It's Only Two Chapters (Rom: 8-14) 9/4/11

In Romans, Paul has written about many themes of Christianity, but in every instance he returns to one overriding principle. Paul teaches us that the conduct of believers is draped in love.  Saintliness has nothing to do with success or money or social rank.
Paul speaks of tolerance and love, but he also says to live in peace with everyone as far as it depends on you. When the actions of others go too far, Christians have to stand on principle. This does not give us cause to retaliate, which Paul reminds us to leave in God’s hands. Rather, we must hold fast to our spiritual ground. As Christians, we have core beliefs and values. Tolerance does not include compromising those values. When someone challenges your belief system, show them that your Christianity is a lifestyle and not just an opinion. Paul’s remedy for evil is “Overcome evil with good.” Paul reminds us that we really don’t have to fight evil as much as we have to respond to all things with Christian love.
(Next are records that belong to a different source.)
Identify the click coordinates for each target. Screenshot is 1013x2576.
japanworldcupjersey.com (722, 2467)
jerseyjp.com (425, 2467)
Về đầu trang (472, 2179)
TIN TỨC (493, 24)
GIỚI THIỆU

In the Roman Catholic Church and other western traditions, consummation is the word we use to denote that a newly married couple has made love to one another. Until this act had taken place, at least historically, it was possible to annul the marriage.  In a broader sense, it is a signaling that a watershed event has occurred. It changes things. It is a mark that says this part is over, and now this other part has started. What is Paul talking about here? He says the hour is near, the night is almost over, the day is almost here.
This is a huge statement from Paul and Christians need to claim it like a birthright. The age of evil has begun its demise. Why? Because Jesus has triumphed! Paul is saying that we are in the last days. To understand this is to begin to understand the course of the Bible.
God creates mankind and gives it dominion over the creation. Mankind chooses to be disobedient through Adam, and falls into sin. Throughout the Old Testament, God is revealing himself to mankind through his relationship with the Hebrews. The Old Testament is littered with prophesy of he who is to come, the Messiah, the Savior of the Jews and ultimately of mankind. The New Testament bears witness to the birth, life, death, resurrection and ascension of Jesus Christ, the Son of God. The Bible could be said to contain only two chapters, and Chapter One is now written. The only other chapter is entitled the Day of the Lord, the day when Jesus comes again and ushers in the end of the age.
The coming of Jesus as a man is the consummation of Chapter One. The plan of redemption is engaged and the march is on. While it has taken two thousand years and may very well take hundreds or thousands more as God wills it, we are nevertheless in the last days. We are in the night, but the light has been promised and it will come again.
Listen to Romans 12: 10 again: “Love does no harm to its neighbor. Therefore love is the fulfillment of the law.” What an understatement! Not only does love not do harm, it does so much more! Remember how Paul ended Chapter 12? Overcome evil with good! Love is the engine that pulls that train. Paul talks about it here in the context of debt. He tells us to owe no man money, but exhorts us to go on owing the debt of love to each other every day. Origen was one of the great theologians of the early church. He lived in the 3rd century, a time referred to as the Patristic period.  Origen had this to say about Paul’s comment: “The debt of love remains with us permanently and never leaves us; this is a debt which we both discharge every day and forever owe.”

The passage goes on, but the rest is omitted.